Tajine is a cooking implement. It is the Moroccan traditional slow cooker. Made of clay, tajine comes in to two parts, a base section where food is layered and piled and then covered with a cavernous cone shaped top section, and slowly cooked to tender perfection. The round shallow base has a flat-bottom with a lip where the cavernous cone shaped top section sits. It is designed to capture and retain condensation and to avoid dryness during the cooking process.
Traditionally, a tajine dish contains meat, either lamb of beef in addition to pulses or lentils and vegetables. For vegetarians cooking in a tajine cannot be any simpler. You can substitute the meat with either tempeh or hard tofu, or even the extra soft round tofu.
Cooking with a tajine is really easy and not dissimilar to an electric slow cooker. All the ingredients are layered in the base section, starting with root vegetables like slice potatoes and cubed carrots followed by chunky meat. Concentrated stock or chopped tomatoes well seasoned with condiments, spices (like ras-el-hanout, stock cube, etc.) and fresh herbs like parsley or coriander can be added to the tajine.

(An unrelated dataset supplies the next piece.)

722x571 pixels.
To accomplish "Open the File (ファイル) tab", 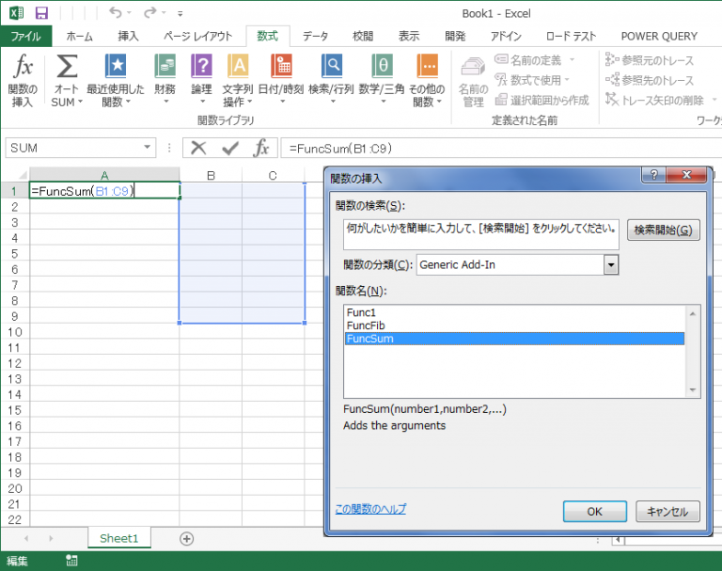I will 25,36.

Cover the tajine, place over a low heat source and allow to simmer very slowly for at least 90 minutes to 120 minutes, depending on the volume of food to be cooked. As a result dishes cooked in a tajine is thoroughly moist with a soft melt-in-your-mouth texture.
If using a clay tajine, a heat diffuser, also know as a simmering mat is crucial. It helps to distribute the heat evenly over the flat surface of the tajine and also protects the tajine from over heating. Repeated direct contact with flame can cause clay tajine to crack over a period of time.
In Morocco tajine is served as a centrepiece where it is customary to share a meal. It is often serve with bread, rice or couscous.